Nearly every class across the country has them, but few teachers actually know how to incorporate them into classroom settings. IEPs, or individual learning plans, are federally mandated documents that protect students with learning disabilities from getting lost in the shuffle. However, many parents, and students as well, don’t know how to implement them to get the best results, and therefor get lost when it comes time to actually use them. Teachers, for their part, often allow these plans to slip away in the balance of maintaining an ordered classroom. The situations are unfortunate, but it does happen. This results in lower test scores, stress in the classroom, and students who are being left behind. In order to right the scales, it’s up to teachers to take the first step and work closely with students who present IEPs.
IEPs Aren’t Lesson Plans
An IEP for a student is not something that has to be enacted for every situation. Many students soon outgrow them, and to this extent, serve as a protective layer to assist in getting an education. Teachers should of course be aware of the details in a student’s IEP, but should not be making mandatory adjustments to lesson plans. Many IEPs have common additions, such as extensions on due dates, the ability to record a lecture, or take photographs of the chalk or white board after notes have gone up. Some are a bit more extreme, requiring daily tutoring sessions before or after class with the teacher or para-professional, but these are few and far between.

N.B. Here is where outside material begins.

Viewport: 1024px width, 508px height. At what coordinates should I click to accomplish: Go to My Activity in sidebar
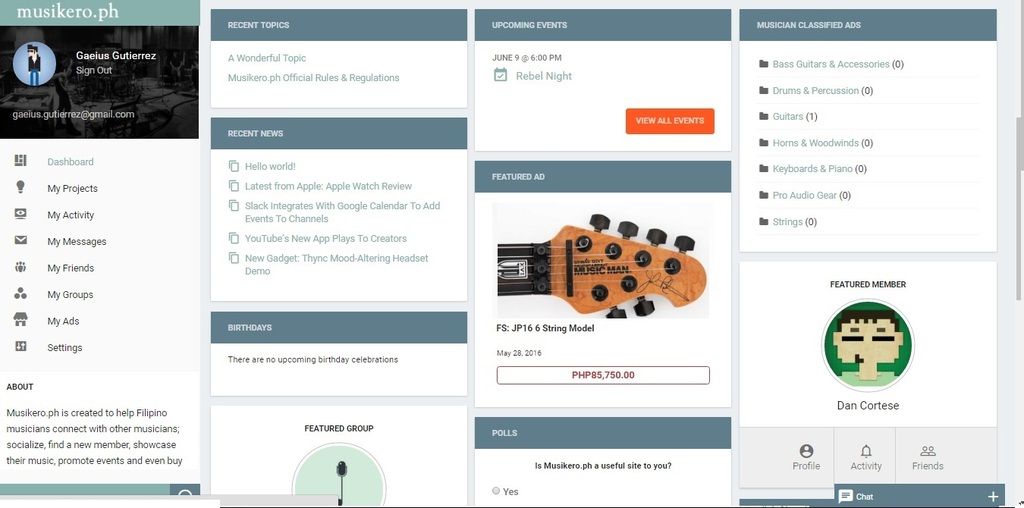(x=71, y=215)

If a student is preforming up to speed in a classroom environment, then nothing needs to be done. Building confidence in a student’s abilities should be the number one focus of an educator, and utilizing the guidelines set forth in an IEP is a good place to start. Checking in with a student during lessons is a good way to assist, as is providing positive feedback when assignments are handed in on time, graded, and incorporated into a grade point average. When parents contact a teacher for updates, timely communication is essential. Working together, parents and teachers can comfortably oversee the progress a student is making, and can incorporate selectively the elements in an IEP if needed to help the student achieve more than they could without the extra assistance.
Of course classrooms are overcrowded, and time is at a premium within the classroom. But, with understanding and patience, every student has the tools and support required to succeed in life- and in doing so, can build the confidence needed to get more out of life.